SpamSpan should not touch URLs at all, I think.

[scheme]://[user]:[pass]@[host]/[path]?[query]#[fragment]
"[scheme]://" could be optional.

Try this as an example:

<a href="user:password@www.drupal.org/something?q=user@drupal.org#user@drupal.org">Link 1</a>
<a href="https://user:password@www.drupal.org/something?q=user@drupal.org#user@drupal.org">Link 2</a>

You could use the php function parse-url to check that:
http://php.net/manual/en/function.parse-url.php

Perhaps with an additional check if a non-valid url gets valid if a scheme is added before.

Comments

gaele’s picture

Version: 6.x-1.5-beta2 » 6.x-1.6
Priority: Minor » Normal

This sucks.
Flickr uses "@" a lot in their urls, e.g.
http://farm6.static.flickr.com/5060/buddyicons/1606911@N23.jpg

peterx’s picture

Issue summary: View changes
Status: Active » Postponed (maintainer needs more info)

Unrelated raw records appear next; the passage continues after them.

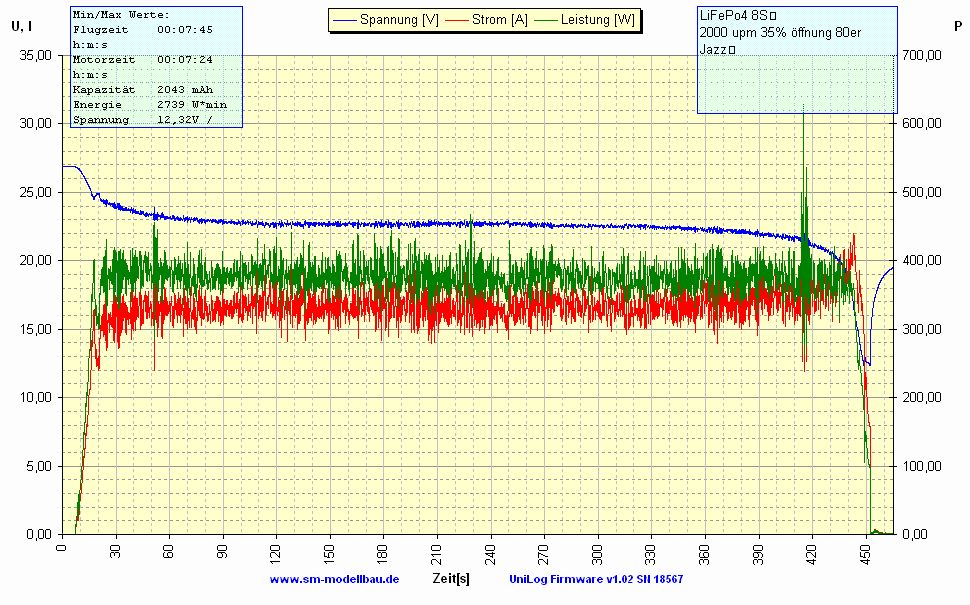Screen dimensions: 970x605
Task: Click the UniLog Firmware v1.02 text
Action: point(595,579)
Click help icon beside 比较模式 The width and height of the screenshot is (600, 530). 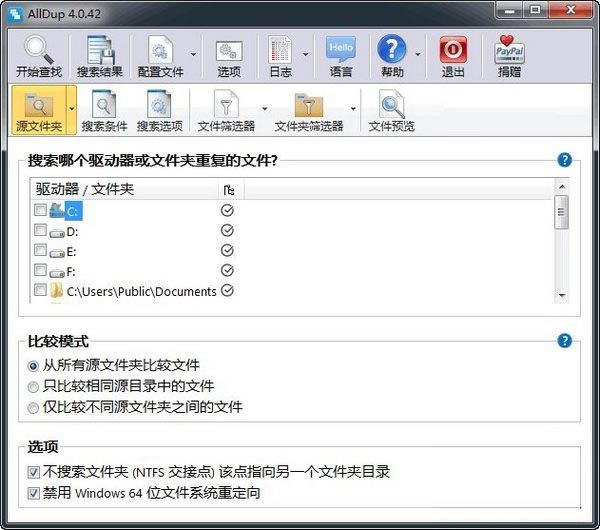tap(565, 341)
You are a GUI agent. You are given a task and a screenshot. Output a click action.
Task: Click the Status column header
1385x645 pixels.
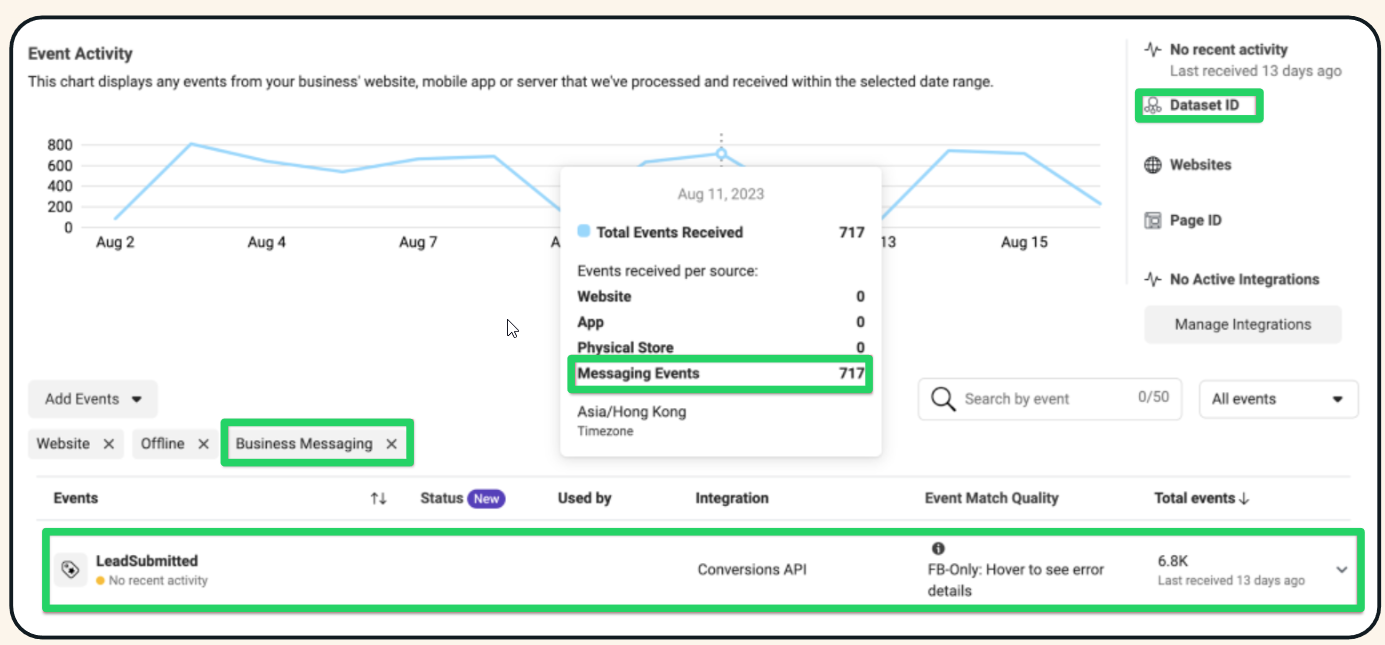click(442, 498)
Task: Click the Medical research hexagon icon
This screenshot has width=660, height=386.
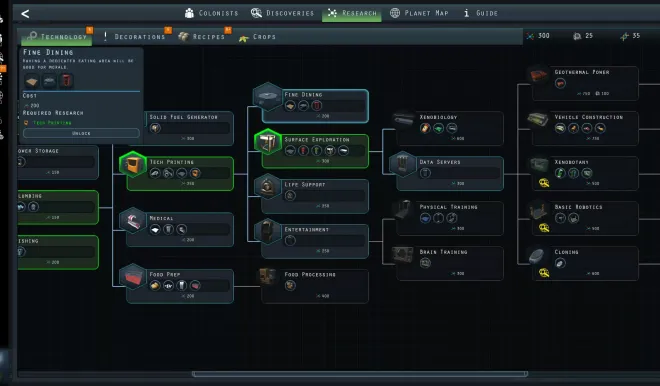Action: 133,220
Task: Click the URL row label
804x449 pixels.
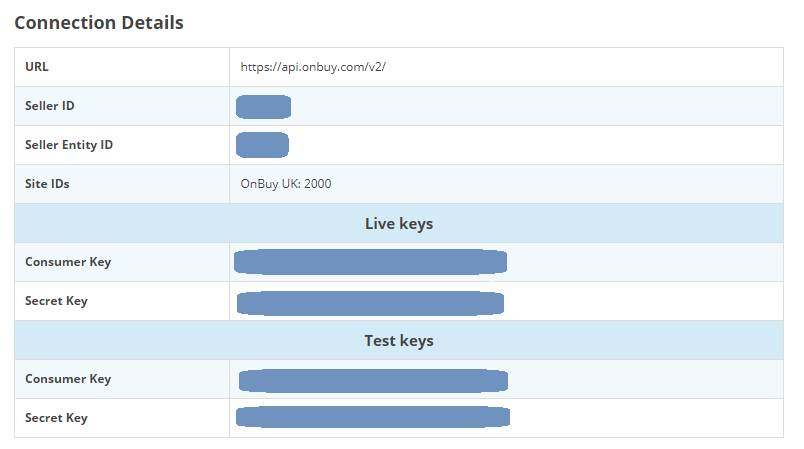Action: [x=37, y=67]
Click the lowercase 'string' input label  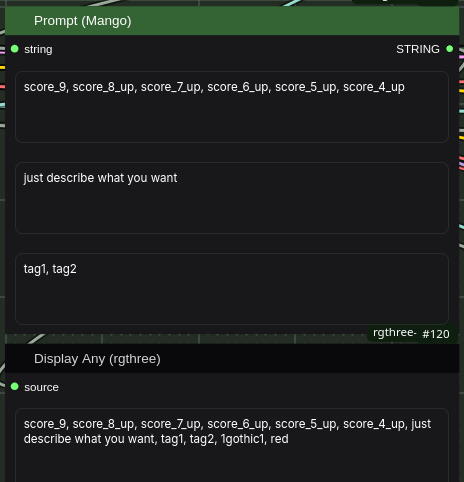tap(38, 49)
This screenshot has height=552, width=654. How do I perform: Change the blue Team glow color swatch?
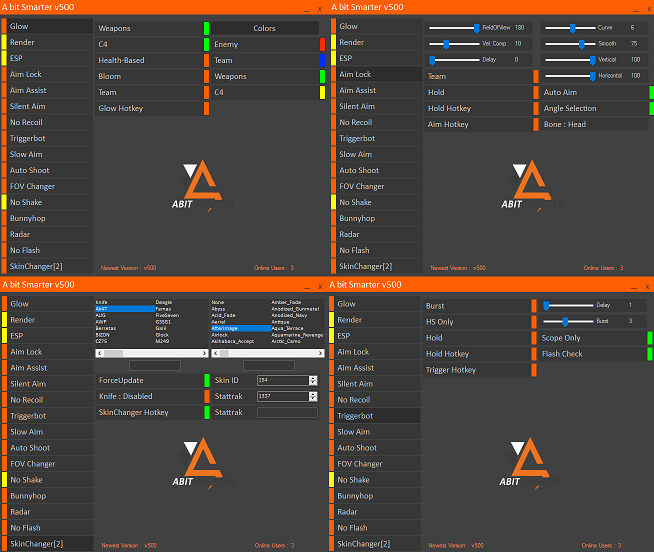[322, 60]
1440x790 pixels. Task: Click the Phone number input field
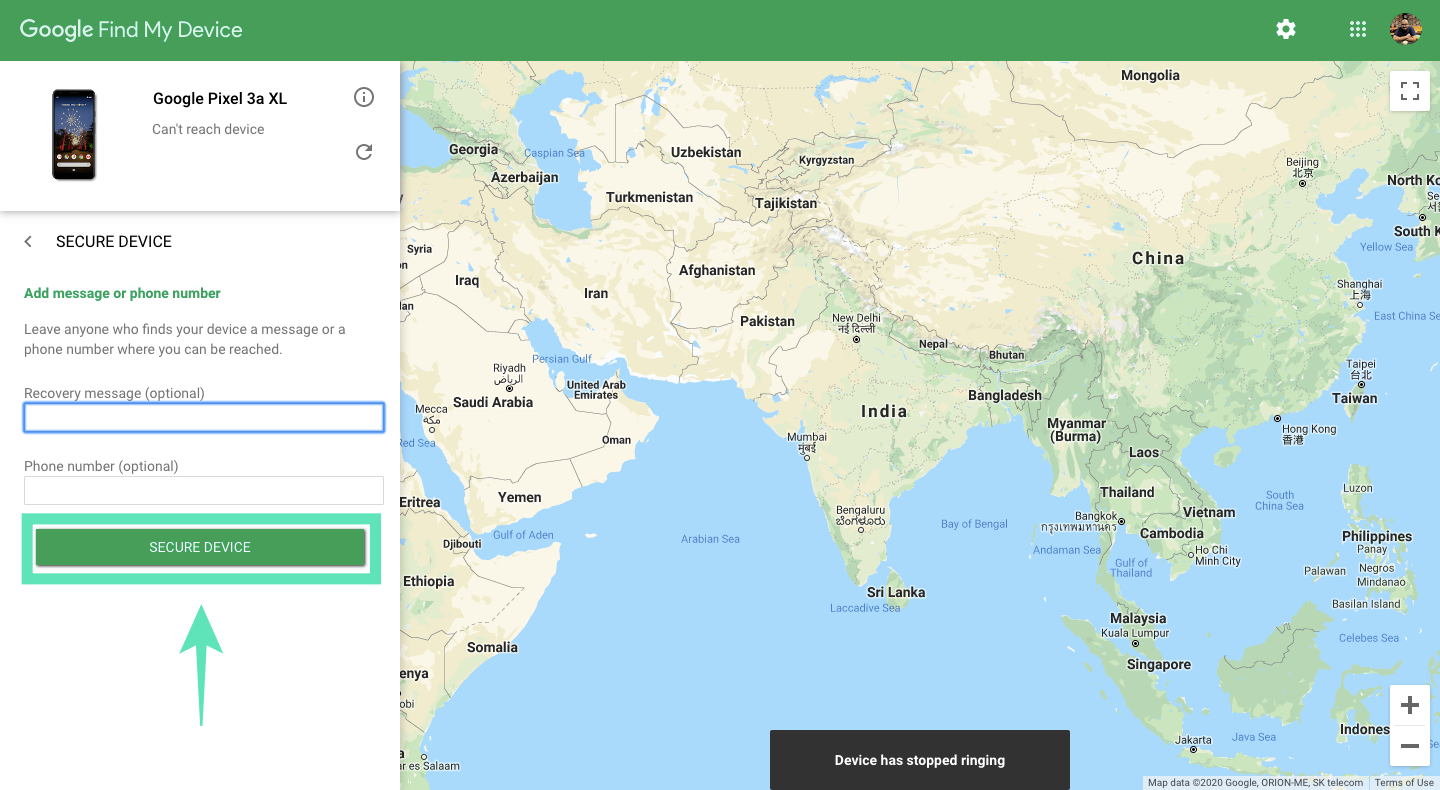[204, 490]
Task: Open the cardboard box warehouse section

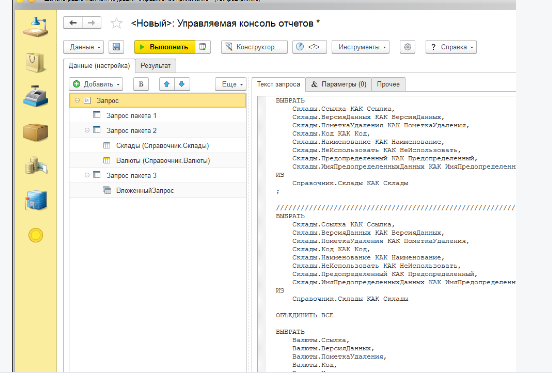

There is no maintainer for the D6 version. The D7 version selects via a regular expression and regular expressions usually break when you change them, introducing more errors than you fix.

A change like this needs should be made in the D7 version then backported. D7 has a test system. This change needs someone who is an expert on regular expressions and the D7 test system, someone with the time to experiment and to create test cases in the Drupal test system.

peterx’s picture

Status: Postponed (maintainer needs more info) » Closed (won't fix)

The following line is the example presented as a failure.
user:password@www.drupal.org/something?q=user@drupal.org#user@drupal.org
I thought about changing the regular expression to exclude email addresses preceded by a colon then I found a site with the following text.
Email example:fred@example.com

A regular expression will not fix the problem. The other addresses need a span or div around them to protect them and Spamspan would need appropriate code to identify the protected addresses. Spamspan could have an option to only process addresses identified by a span or a div but it would have to be off by default and you would have to find someone to develop the change.

You could also add specialised fields to the content type and insert them into text through tokens. There are a few modules for that type of change.

If there is an easy reliable way to identify the difference between an email address and the examples you provide, talk with regex experts about submitting a change.